» **What this task involves**
From the listing below, copy each line that holds "screenshot".

» **Material for this exercise**
-----
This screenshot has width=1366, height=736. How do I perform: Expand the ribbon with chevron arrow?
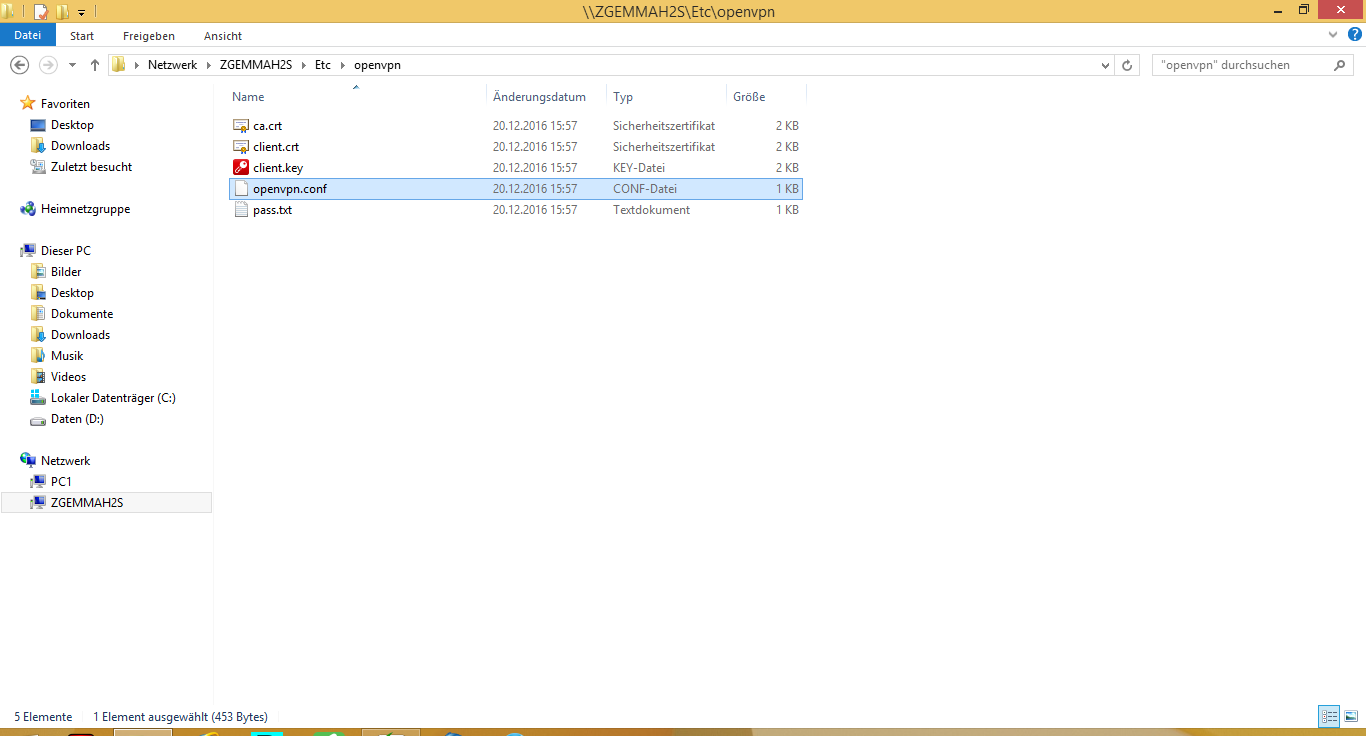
-----
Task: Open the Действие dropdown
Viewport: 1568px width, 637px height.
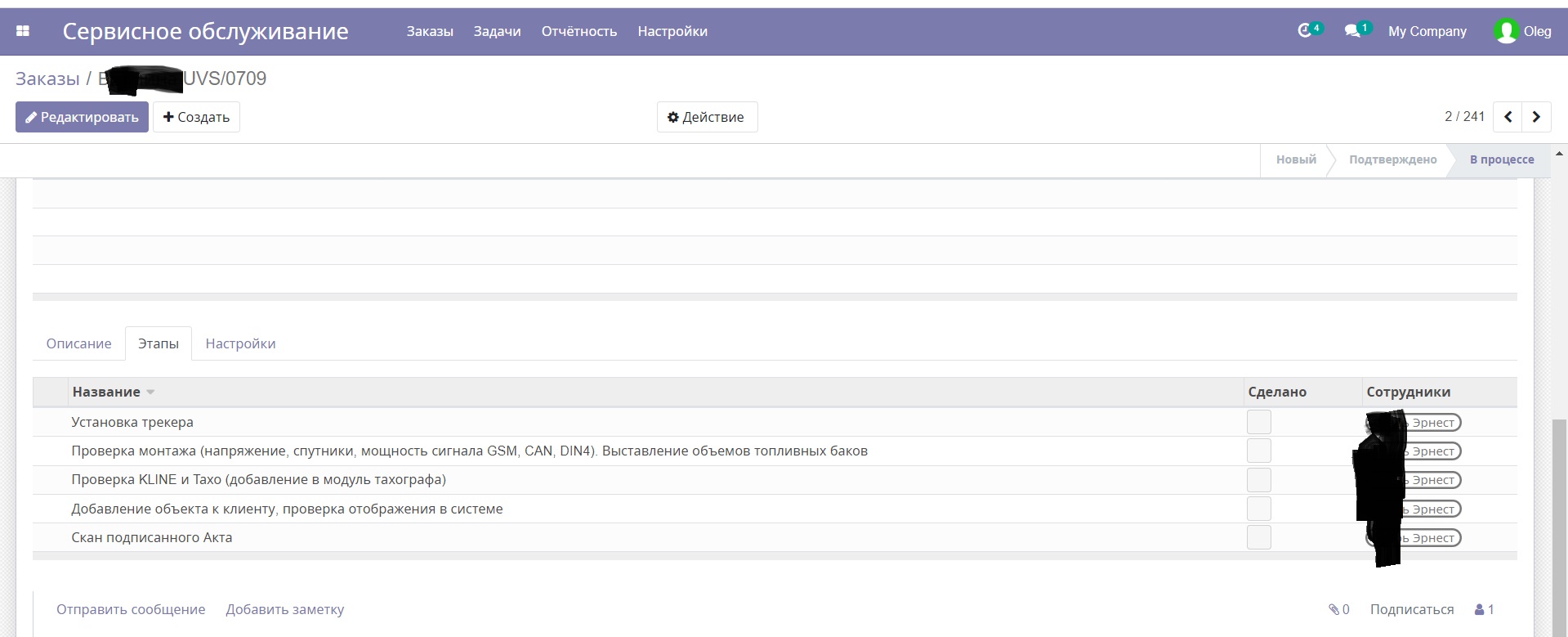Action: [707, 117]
-----
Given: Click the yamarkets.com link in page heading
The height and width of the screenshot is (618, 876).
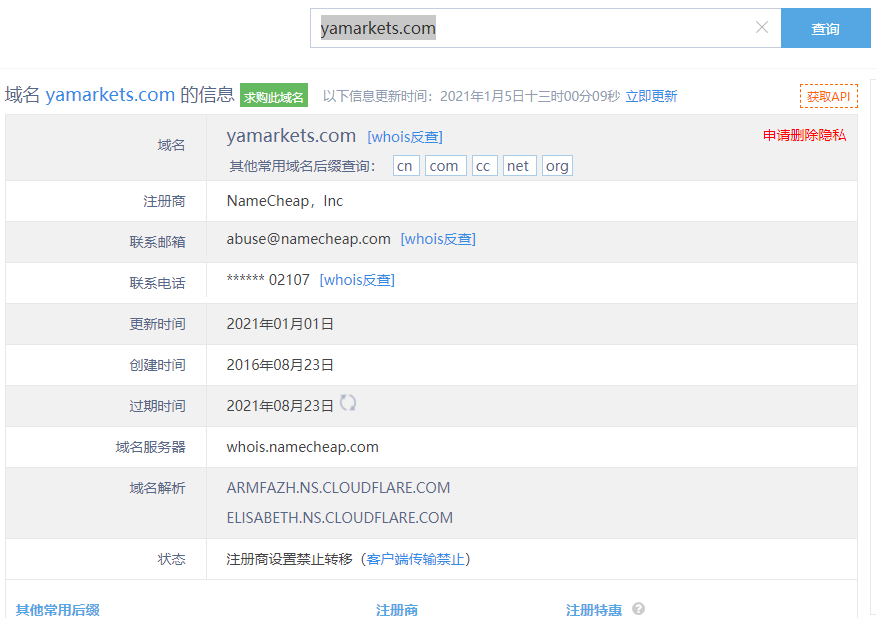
-----
» **Result of this exercise**
This screenshot has width=1366, height=736. How do I perform: Expand the ribbon with chevron arrow?
The height and width of the screenshot is (618, 876).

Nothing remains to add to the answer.